Les prix élevés de l’immobilier résidentiel restent une préoccupation majeure dans plusieurs pays, malgré la modération observée ces derniers temps. Ils ont ralenti après des années de forte croissance, qui, dans la plupart des cas, s’était accélérée pendant la pandémie. Ces corrections ne constituent pas en elles-mêmes une réduction substantielle du risque lié à l’évolution des prix de l’immobilier résidentiel. Au contraire, elles sont la manifestation de vulnérabilités: si, dans certains pays, les prix des logements baissent fortement, c’est parce que des dynamiques sous-jacentes les avaient portés à des niveaux insoutenables. Dans l’ensemble, ces dynamiques sous-jacentes n’ont pas changé. Une fois que la demande de logements se sera pleinement ajustée aux taux d’intérêt plus élevés, on peut s’attendre à une nouvelle flambée des prix de l’immobilier résidentiel, compte tenu de l’écart persistant entre la demande de logements soutenue et l’offre limitée, écart que la réduction des investissements dans l’immobilier résidentiel observée récemment pourrait encore creuser dans un contexte marqué par un solde migratoire net historiquement élevé vers certains États membres. Les prix des logements, de moins en moins abordables dans de nombreux pays, risquent de continuer à augmenter. Dans les zones métropolitaines de certains États membres, les prix des logements ont atteint des niveaux qui pourraient freiner la capacité de l’économie à attirer des travailleurs, ce qui peut devenir une contrainte de plus en plus lourde pour leur modèle de croissance. Dans certains pays, la croissance des prix des logements reste très forte et s’accélère de nouveau. Dans certains cas, cette forte croissance s’accompagne d’une dynamique inflationniste puissante qui pourrait être difficile à enrayer sans conséquences graves pour l’économie.

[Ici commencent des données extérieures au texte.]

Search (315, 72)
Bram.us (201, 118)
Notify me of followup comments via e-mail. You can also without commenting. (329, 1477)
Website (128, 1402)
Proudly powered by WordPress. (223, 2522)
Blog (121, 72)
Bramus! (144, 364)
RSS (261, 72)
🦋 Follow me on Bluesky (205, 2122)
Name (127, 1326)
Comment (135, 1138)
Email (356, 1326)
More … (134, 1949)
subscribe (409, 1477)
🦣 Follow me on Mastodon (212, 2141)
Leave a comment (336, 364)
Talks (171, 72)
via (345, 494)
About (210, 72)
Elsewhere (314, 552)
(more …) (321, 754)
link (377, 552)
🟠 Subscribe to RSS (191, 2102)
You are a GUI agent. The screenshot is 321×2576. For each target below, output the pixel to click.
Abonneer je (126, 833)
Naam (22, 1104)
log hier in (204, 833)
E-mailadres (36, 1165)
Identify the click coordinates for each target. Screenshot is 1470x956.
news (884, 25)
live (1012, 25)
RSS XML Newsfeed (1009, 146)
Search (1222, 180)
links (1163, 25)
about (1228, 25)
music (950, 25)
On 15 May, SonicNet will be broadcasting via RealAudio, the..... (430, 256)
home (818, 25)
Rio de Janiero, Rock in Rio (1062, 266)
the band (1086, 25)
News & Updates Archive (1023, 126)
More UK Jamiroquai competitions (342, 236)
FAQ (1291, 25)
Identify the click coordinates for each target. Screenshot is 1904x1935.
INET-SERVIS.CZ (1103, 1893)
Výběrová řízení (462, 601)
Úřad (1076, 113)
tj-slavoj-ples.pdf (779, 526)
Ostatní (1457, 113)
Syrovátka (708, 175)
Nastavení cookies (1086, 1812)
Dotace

Conclusions par pays et surveillance de suivi

En 2025, des bilans approfondis seront élaborés pour les neuf États membres qui ont été identifiés comme présentant des déséquilibres ou des déséquilibres excessifs en 2024( 4 ). Le rapport sur le mécanisme d’alerte présente une vue d’ensemble de l’évolution des données clés qui sous-tendent ces déséquilibres. Une évaluation économique visant à déterminer si ces déséquilibres s’aggravent, sont en voie de correction ou ont été corrigés, en vue de mettre à jour les évaluations existantes et d’évaluer si de nouvelles mesures restent nécessaires, sera réalisée dans le cadre des bilans approfondis de 2025 qui seront publiés au premier semestre de 2025. Les pays concernés seront Chypre, l’Allemagne, la Grèce, l’Italie, la Hongrie, les Pays-Bas, la Roumanie, la Slovaquie et la Suède.

En outre, la lecture économique du tableau de bord montre la nécessité de soumettre l’Estonie à un bilan approfondi en raison des risques particuliers de nouveaux déséquilibres qu’elle présente. Cette approche est cohérente avec la démarche prospective suivie ces dernières années. Dans le cadre de cette approche, les bilans approfondis devraient être réalisés à mesure que les signaux inquiétants s’accumulent, sans attendre d’avoir la certitude que des déséquilibres existent. En Estonie, de fortes pressions sur les coûts ont été observées ces dernières années, tandis que les prix de l’immobilier résidentiel ont fortement augmenté et que l’emprunt des ménages a lui aussi légèrement progressé. L’Estonie se distingue par la persistance de ces tendances et par la présence d’autres facteurs inquiétants qui posent des risques supplémentaires.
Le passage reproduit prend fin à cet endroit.